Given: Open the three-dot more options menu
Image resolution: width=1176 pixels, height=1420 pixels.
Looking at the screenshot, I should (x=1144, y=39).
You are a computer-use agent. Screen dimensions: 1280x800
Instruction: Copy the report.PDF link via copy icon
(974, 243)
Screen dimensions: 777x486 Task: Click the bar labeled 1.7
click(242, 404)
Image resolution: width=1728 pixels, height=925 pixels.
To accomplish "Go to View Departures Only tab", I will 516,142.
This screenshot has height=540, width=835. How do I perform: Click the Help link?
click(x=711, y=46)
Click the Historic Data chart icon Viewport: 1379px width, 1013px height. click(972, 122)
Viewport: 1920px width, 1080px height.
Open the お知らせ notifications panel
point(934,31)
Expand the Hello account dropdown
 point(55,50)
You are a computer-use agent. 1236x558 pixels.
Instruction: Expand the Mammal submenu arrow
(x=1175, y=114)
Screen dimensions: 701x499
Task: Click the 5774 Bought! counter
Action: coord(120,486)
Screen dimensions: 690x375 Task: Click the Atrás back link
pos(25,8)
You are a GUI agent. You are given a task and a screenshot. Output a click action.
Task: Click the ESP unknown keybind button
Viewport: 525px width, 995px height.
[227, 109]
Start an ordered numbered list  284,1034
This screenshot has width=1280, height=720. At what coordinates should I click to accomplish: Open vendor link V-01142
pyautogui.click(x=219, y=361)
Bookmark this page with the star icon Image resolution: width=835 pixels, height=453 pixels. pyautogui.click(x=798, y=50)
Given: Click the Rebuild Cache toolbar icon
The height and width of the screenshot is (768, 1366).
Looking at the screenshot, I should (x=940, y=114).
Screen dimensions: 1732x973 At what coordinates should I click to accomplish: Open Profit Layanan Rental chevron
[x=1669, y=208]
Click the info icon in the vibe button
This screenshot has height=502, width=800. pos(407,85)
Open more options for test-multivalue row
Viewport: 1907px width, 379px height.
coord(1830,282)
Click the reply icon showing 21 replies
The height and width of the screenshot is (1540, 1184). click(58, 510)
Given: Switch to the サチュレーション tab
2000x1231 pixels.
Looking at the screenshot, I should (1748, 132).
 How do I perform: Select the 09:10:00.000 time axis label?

#####

Task to complete:
Reproduce the material from its first line through the line containing "point(55,50)", keeping both ends.

The completed task:
Given: Open the three-dot more options menu
Image resolution: width=1176 pixels, height=1420 pixels.
Looking at the screenshot, I should (x=1144, y=39).
You are a computer-use agent. Screen dimensions: 1280x800
Instruction: Copy the report.PDF link via copy icon
(974, 243)
Screen dimensions: 777x486 Task: Click the bar labeled 1.7
click(242, 404)
Image resolution: width=1728 pixels, height=925 pixels.
To accomplish "Go to View Departures Only tab", I will 516,142.
This screenshot has height=540, width=835. How do I perform: Click the Help link?
click(x=711, y=46)
Click the Historic Data chart icon Viewport: 1379px width, 1013px height. click(972, 122)
Viewport: 1920px width, 1080px height.
Open the お知らせ notifications panel
point(934,31)
Expand the Hello account dropdown
 point(55,50)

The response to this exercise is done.